Siapa yang masuk kepada mereka, lalu membenarkan kedustaan mereka dan mendukung kezaliman mereka, maka dia bukan golonganku, aku juga bukan golongannya. Dia juga tak akan menemuiku di telaga.”
(HR At Tirmidzi no. 2259, An Nasa’i no. 4208, Shahih)
Maka, sangat tidak pantas jika ada orang yang mengaku beriman tapi selalu membenarkan kezaliman penguasa zalim, membelanya dimimbar-mimbar ta’lim, BC, medsos, dan mengklaimnya sebagai ajaran sunahnya kaum salaf.

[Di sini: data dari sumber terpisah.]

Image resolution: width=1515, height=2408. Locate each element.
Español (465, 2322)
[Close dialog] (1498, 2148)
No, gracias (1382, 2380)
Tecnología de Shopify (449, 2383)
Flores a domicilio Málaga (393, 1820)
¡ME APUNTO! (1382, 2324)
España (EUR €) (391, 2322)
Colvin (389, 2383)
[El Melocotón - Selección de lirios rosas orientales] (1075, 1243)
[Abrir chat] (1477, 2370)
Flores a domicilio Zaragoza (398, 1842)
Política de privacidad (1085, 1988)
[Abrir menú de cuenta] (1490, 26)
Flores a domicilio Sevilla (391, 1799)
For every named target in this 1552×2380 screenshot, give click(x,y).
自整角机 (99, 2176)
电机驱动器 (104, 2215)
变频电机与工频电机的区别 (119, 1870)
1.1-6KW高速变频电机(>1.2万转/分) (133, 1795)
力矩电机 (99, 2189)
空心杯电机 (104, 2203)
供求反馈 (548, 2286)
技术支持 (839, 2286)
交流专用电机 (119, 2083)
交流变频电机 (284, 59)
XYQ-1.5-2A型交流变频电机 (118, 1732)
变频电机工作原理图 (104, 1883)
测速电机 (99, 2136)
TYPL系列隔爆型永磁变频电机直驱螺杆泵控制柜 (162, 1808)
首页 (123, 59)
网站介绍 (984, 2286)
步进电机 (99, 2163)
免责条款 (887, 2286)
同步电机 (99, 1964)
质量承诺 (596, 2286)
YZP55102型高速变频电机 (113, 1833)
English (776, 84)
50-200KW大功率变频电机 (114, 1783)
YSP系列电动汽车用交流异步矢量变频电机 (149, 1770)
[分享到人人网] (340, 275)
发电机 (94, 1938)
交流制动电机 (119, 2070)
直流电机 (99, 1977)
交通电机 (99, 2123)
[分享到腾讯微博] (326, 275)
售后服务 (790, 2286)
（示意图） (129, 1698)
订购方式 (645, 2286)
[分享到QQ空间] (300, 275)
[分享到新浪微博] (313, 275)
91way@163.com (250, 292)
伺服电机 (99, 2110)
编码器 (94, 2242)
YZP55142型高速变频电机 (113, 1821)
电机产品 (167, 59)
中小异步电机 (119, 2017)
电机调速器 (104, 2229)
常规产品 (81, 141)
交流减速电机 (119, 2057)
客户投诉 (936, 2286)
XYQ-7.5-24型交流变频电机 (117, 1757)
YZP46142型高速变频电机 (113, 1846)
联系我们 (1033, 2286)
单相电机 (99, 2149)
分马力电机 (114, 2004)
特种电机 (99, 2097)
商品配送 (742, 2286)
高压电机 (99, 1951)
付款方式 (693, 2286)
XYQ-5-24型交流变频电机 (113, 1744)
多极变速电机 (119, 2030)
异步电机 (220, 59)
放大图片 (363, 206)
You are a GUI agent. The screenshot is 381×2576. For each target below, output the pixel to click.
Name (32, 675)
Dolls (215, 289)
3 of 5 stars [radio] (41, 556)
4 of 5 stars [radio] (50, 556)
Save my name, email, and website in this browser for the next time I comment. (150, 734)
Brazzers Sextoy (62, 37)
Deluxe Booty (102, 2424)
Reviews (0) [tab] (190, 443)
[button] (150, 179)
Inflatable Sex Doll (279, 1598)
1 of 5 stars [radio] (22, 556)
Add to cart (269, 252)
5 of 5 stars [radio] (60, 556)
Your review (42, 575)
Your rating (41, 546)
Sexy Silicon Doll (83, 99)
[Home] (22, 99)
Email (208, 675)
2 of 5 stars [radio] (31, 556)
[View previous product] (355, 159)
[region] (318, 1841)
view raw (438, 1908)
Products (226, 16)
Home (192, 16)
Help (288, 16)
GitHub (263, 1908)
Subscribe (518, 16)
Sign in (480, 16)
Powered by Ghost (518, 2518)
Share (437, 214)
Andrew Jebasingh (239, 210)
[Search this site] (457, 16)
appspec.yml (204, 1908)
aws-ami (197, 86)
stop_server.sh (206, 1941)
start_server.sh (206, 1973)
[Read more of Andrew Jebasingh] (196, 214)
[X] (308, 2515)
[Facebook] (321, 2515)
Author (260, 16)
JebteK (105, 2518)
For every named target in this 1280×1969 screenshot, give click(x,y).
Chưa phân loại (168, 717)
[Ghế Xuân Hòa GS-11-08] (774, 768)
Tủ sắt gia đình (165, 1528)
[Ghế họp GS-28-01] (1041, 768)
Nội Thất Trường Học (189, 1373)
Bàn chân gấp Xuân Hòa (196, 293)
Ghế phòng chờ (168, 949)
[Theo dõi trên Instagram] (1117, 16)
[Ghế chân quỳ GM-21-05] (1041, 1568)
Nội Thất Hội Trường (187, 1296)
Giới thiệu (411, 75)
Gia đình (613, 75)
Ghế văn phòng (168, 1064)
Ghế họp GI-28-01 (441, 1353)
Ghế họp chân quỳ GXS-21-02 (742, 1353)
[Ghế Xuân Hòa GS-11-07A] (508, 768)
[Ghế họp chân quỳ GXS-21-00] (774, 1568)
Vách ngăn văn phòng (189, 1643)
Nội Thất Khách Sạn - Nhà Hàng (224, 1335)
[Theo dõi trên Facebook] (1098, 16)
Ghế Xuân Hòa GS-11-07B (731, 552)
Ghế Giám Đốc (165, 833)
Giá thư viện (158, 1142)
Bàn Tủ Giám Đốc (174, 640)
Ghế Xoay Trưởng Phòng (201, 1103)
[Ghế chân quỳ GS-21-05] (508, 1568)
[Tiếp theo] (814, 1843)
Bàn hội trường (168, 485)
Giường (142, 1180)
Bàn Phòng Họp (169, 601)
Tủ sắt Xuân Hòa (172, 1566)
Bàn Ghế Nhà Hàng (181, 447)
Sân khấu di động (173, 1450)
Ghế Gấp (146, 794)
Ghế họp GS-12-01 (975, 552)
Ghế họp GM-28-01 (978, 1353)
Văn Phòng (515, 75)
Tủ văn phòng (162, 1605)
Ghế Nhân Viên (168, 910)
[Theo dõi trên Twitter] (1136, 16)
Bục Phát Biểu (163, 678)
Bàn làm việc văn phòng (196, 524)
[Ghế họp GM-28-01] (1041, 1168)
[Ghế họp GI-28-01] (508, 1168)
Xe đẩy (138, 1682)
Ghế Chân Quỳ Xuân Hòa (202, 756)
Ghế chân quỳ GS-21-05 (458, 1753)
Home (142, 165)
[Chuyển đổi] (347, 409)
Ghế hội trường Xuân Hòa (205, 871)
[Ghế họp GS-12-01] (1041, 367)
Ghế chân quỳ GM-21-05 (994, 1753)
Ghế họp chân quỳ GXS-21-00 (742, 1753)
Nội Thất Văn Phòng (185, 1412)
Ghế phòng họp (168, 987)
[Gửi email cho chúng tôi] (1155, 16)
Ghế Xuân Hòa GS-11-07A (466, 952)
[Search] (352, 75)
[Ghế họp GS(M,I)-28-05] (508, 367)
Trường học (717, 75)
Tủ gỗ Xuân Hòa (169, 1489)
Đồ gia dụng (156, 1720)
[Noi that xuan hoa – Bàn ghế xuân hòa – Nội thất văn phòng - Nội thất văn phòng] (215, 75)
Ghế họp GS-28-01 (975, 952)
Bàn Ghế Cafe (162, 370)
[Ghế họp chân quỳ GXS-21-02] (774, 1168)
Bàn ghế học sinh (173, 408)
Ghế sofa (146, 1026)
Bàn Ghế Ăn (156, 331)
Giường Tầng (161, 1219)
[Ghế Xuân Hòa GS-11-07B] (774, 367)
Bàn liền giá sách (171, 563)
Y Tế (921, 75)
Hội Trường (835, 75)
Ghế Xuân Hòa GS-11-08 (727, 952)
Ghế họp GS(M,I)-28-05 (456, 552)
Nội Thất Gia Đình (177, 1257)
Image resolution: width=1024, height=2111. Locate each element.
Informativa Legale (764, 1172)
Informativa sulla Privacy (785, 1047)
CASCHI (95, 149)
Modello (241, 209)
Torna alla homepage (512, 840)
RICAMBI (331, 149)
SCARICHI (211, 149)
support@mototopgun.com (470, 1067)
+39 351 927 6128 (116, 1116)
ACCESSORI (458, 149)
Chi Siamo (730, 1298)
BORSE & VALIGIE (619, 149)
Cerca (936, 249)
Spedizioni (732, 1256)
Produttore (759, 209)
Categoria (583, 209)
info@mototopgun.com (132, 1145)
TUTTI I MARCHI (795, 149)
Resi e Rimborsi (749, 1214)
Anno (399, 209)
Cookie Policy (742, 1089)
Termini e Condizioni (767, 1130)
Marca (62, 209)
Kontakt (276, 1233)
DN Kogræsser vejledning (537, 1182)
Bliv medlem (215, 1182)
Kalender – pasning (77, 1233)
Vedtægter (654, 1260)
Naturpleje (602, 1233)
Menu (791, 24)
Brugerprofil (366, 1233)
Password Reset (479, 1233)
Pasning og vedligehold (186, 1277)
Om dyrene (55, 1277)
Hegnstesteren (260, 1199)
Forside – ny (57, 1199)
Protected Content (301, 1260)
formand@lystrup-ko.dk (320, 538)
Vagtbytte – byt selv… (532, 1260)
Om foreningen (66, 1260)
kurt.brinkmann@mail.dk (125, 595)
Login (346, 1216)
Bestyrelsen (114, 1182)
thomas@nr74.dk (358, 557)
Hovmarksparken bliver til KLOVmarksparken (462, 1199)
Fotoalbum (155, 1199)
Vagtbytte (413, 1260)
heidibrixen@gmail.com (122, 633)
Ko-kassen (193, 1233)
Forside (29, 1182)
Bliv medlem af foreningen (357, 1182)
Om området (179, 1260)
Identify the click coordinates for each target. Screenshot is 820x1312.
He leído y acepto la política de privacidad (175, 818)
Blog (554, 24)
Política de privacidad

Justru nama-nama besar generasi salaf dan khalaf menghiasai sejarah perjuangan ulama dihadapan penguasa yang zalim, seperti Said bin Jubeir, Abdullah bin Az Zubeir, Ibnu Al Asy’ats, Amir Asy Sya’biy, Ibnu Sirin, Sufyan Ats Tsauriy, imam yang empat, Izzuddin bin Abdissalam, An Nawawi, Ibnu Taimiyah, dan lainnya.
Bagaimana Dengan Mendoakan Keburukan Kepada Pemimpin yang Zalim ?
Yang terbaik tentunya mendoakan kebaikan, agar Allah Ta’ala memberikan hidayah lalu kemudian dia menjadi pembela Islam.
Imam Ahmad bin Hambal dan Imam Al Fudhail bin ‘Iyadh mengatakan jika seandainya mereka punya doa yang mustajab niscaya mereka akan mendoakan pemimpin.
Namun demikian, para ulama membolehkan mendoakan keburukan kepada pemimpin yang memang dikenal tirani dan zalimnya. Dalilnya adalah:
لا يُحِبُّ اللَّهُ الْجَهْرَ بِالسُّوءِ مِنْ الْقَوْلِ إِلاَّ مَنْ ظُلِمَ
”Allah tidak menyukai ucapan buruk yang diucapkan terang-terangan kecuali oleh orang yang dianiaya/di zhalimi.” (QS An-Nisaa’: 148).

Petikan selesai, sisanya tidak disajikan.